== TASK DETAILS ==
Search the material for the word "icon" and copy every line in which it occurs.

=== DATA SUPPLIED ===

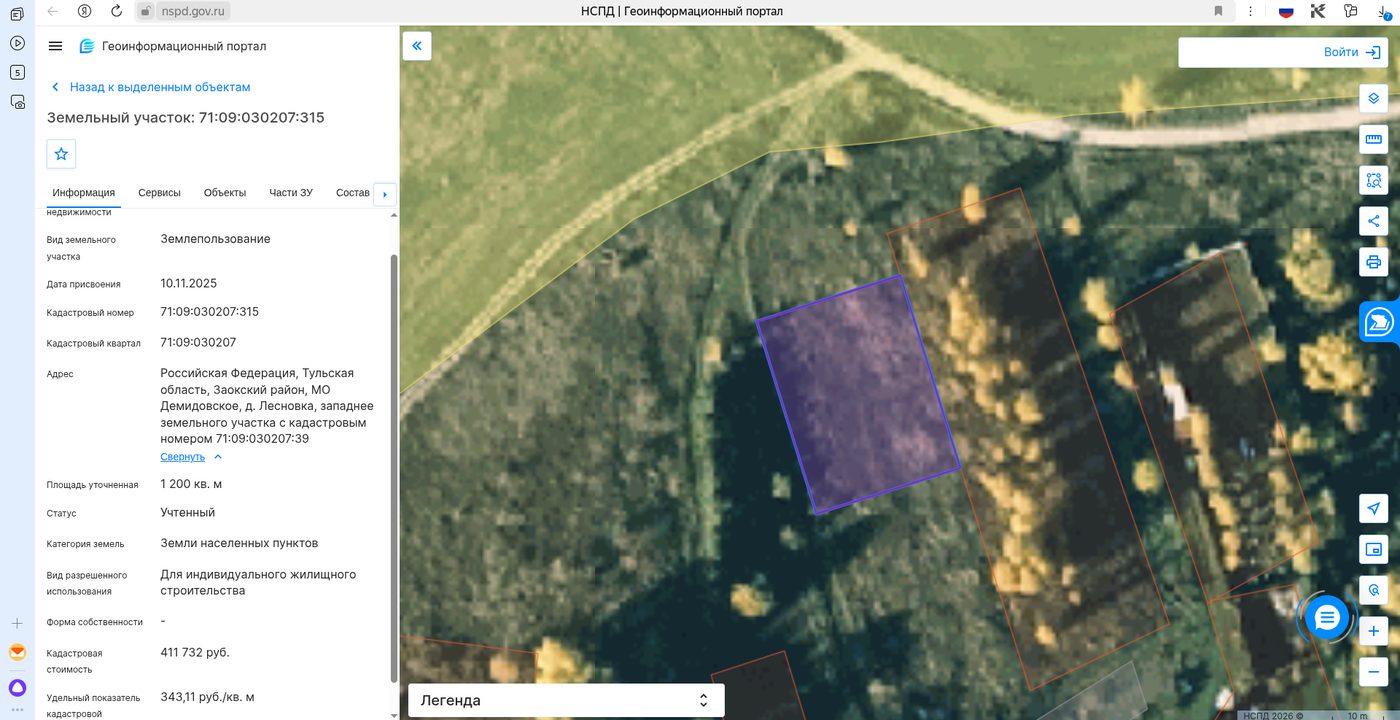The width and height of the screenshot is (1400, 720).
Task: Collapse the side panel with the double chevron
Action: coord(417,46)
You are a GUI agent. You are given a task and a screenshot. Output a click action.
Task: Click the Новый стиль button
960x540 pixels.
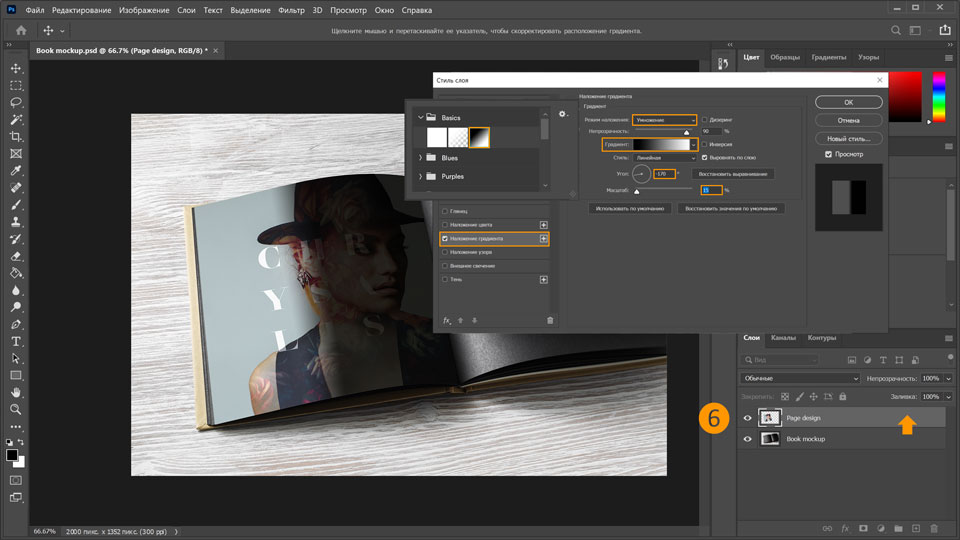[x=848, y=138]
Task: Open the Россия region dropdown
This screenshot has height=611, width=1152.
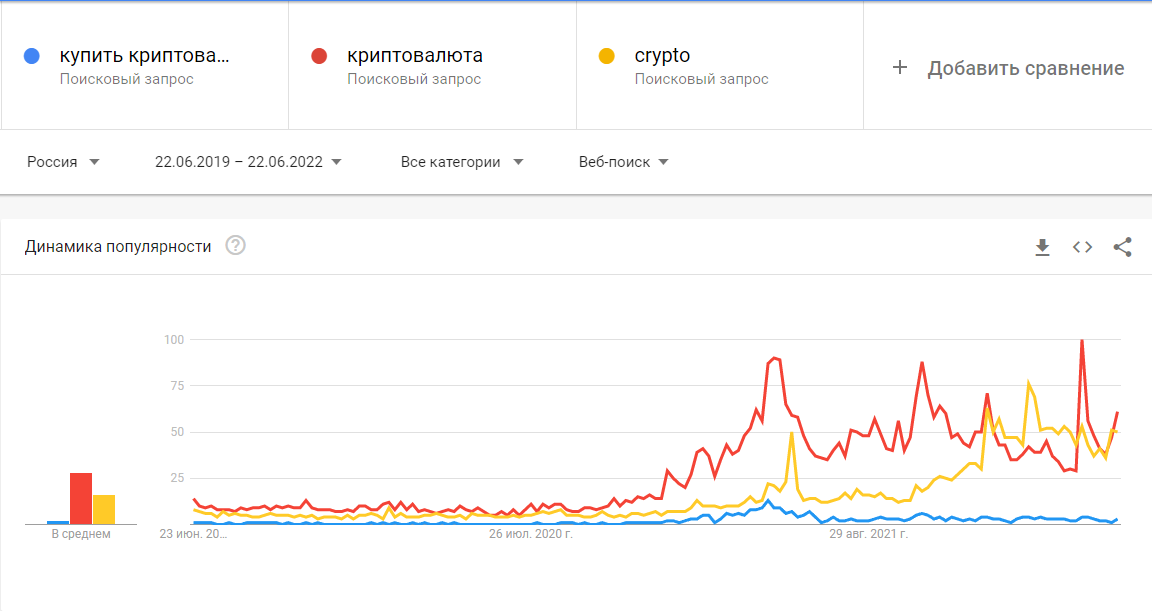Action: point(63,162)
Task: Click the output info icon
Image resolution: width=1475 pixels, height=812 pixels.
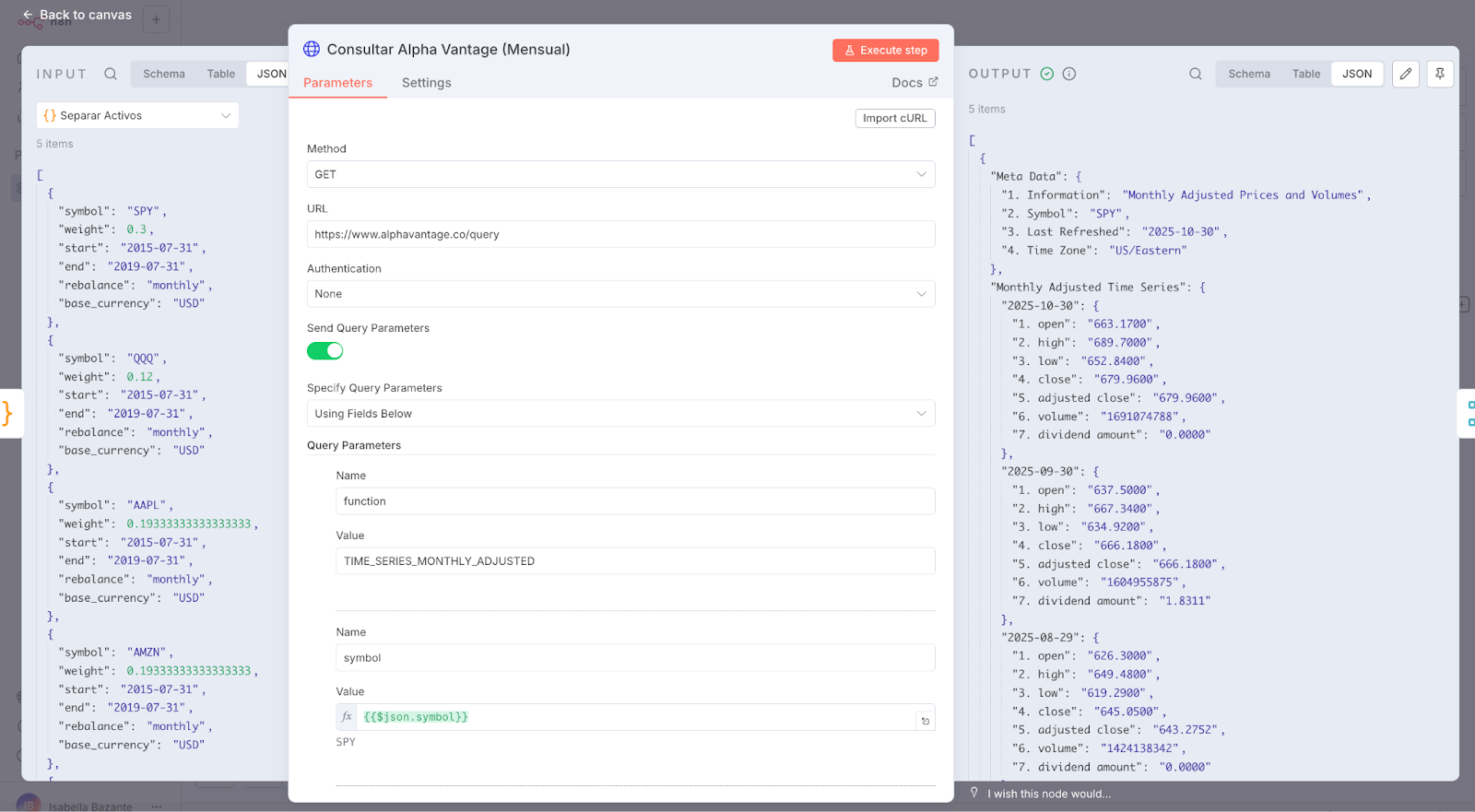Action: [x=1069, y=74]
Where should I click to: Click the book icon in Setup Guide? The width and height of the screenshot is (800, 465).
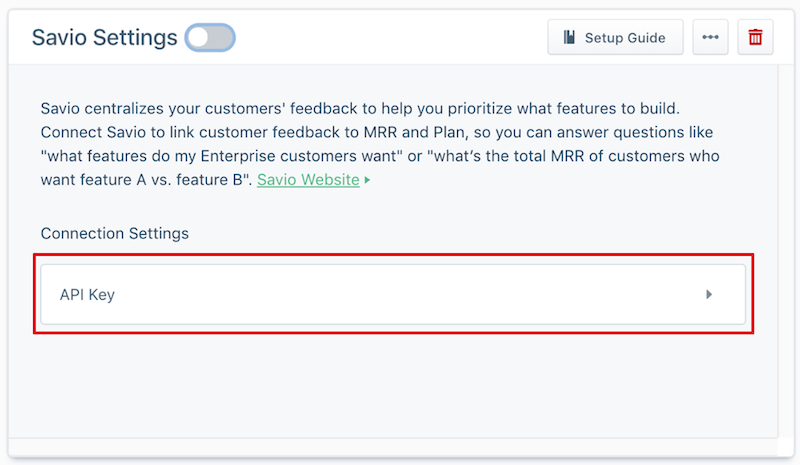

===

== PROBLEM SOLUTION ==
Task: Click the output info icon
Where should I click to: Click the book icon in Setup Guide? The width and height of the screenshot is (800, 465).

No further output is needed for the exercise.